WHAT TO WORK ON:
What you return must be an exact copy of the lines in the listing below between the line holding "451x577 pixels. Task: Select" and the line holding "Screen dimensions: 1193x706", inclusive, and nothing more.

TASK INPUTS:
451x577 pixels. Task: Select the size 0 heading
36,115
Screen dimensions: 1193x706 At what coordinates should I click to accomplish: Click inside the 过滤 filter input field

* * *

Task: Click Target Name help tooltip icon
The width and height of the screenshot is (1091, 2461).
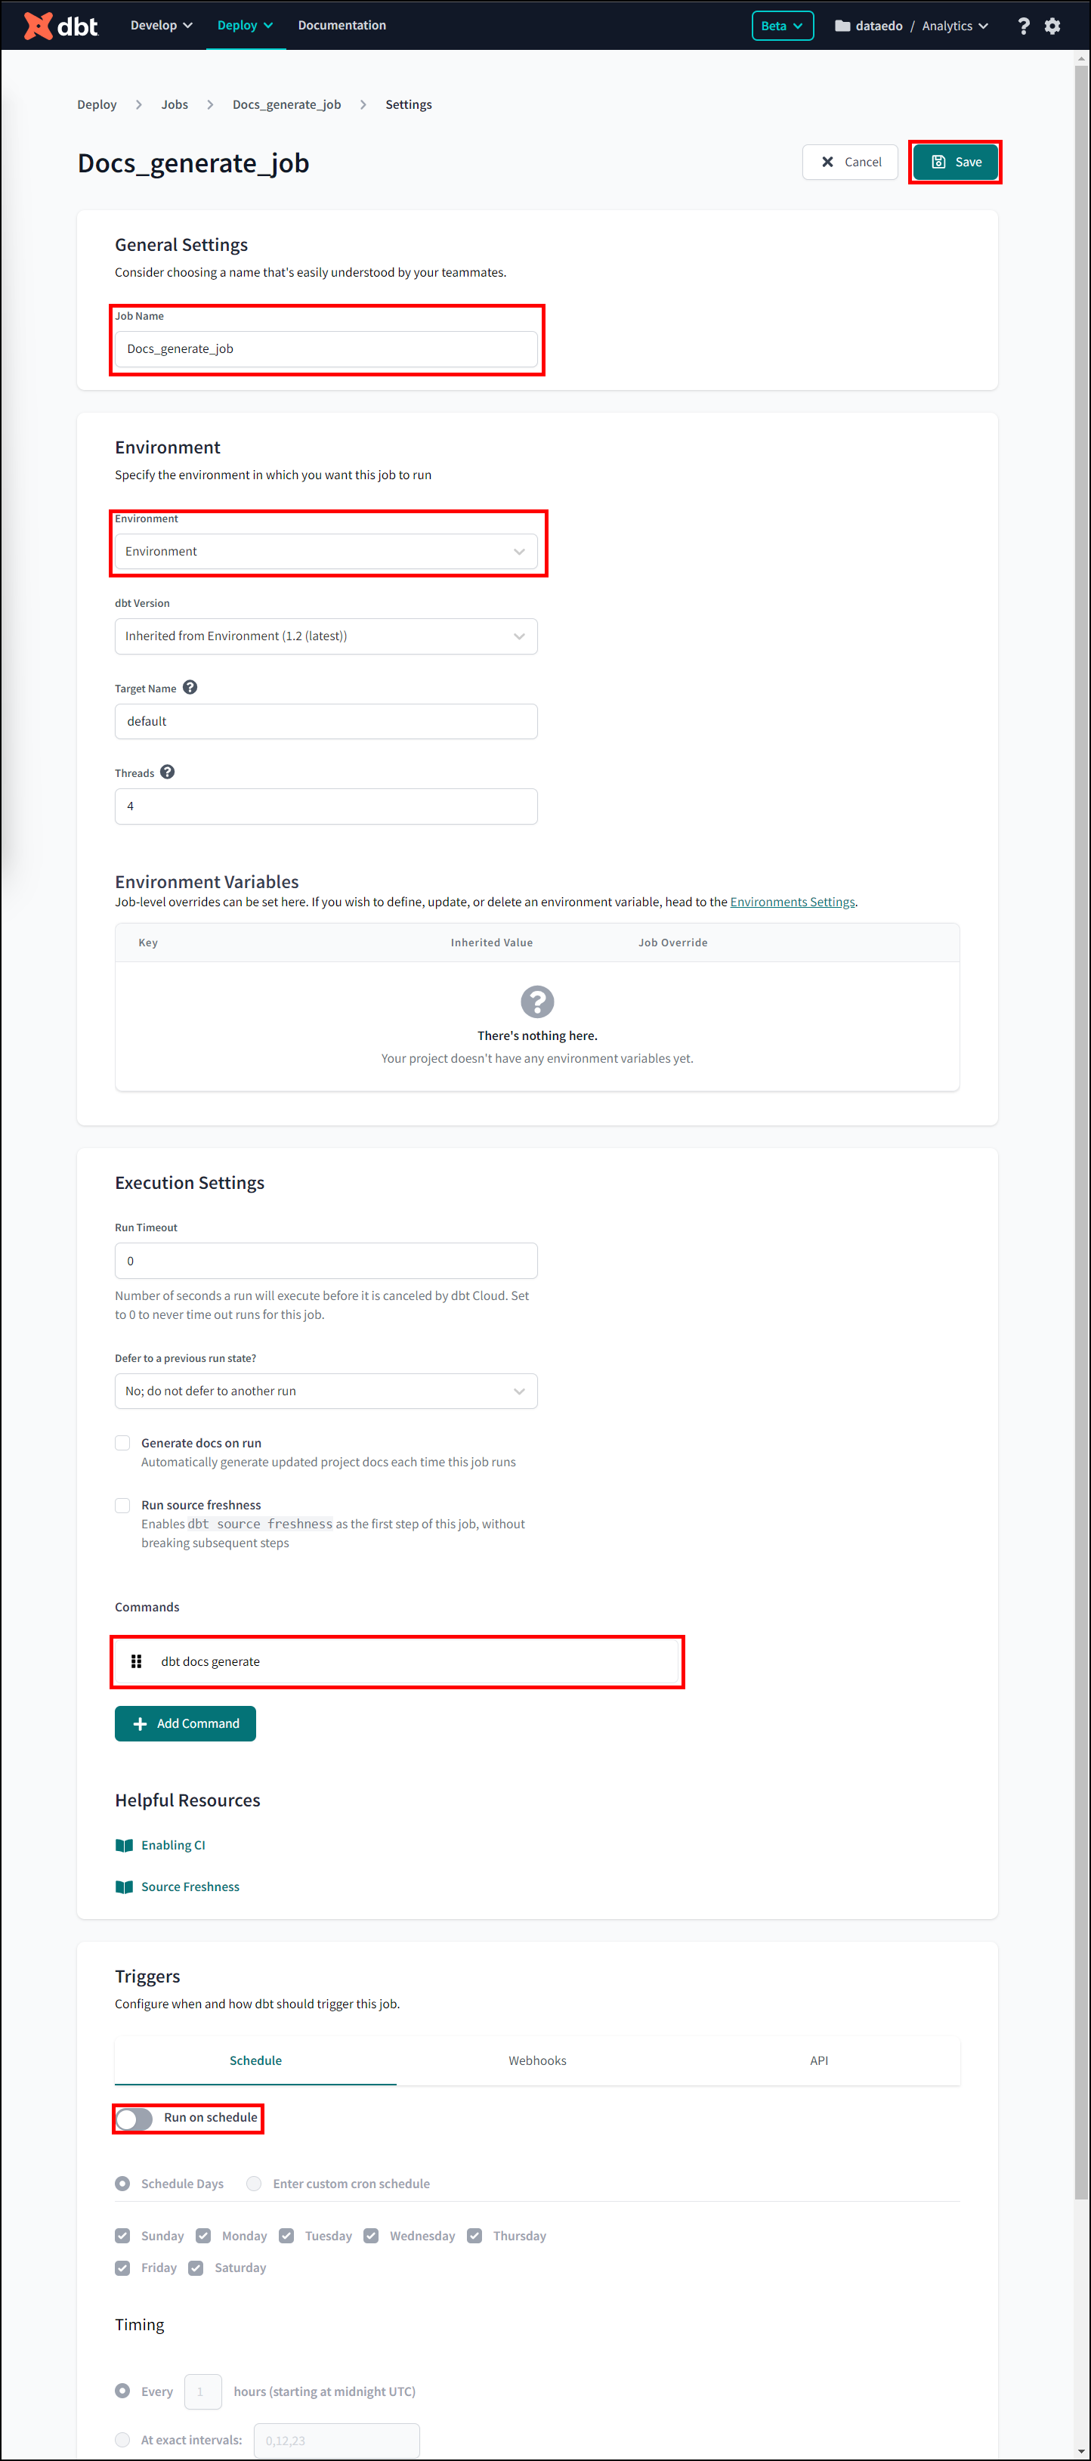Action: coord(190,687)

==

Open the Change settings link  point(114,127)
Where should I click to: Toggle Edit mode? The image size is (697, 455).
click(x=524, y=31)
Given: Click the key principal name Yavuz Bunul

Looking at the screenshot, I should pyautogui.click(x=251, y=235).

RESULT OF THIS TASK:
451x577 pixels. Task: Select the size 0 heading
36,115
Screen dimensions: 1193x706 At what coordinates should I click to accomplish: Click inside the 过滤 filter input field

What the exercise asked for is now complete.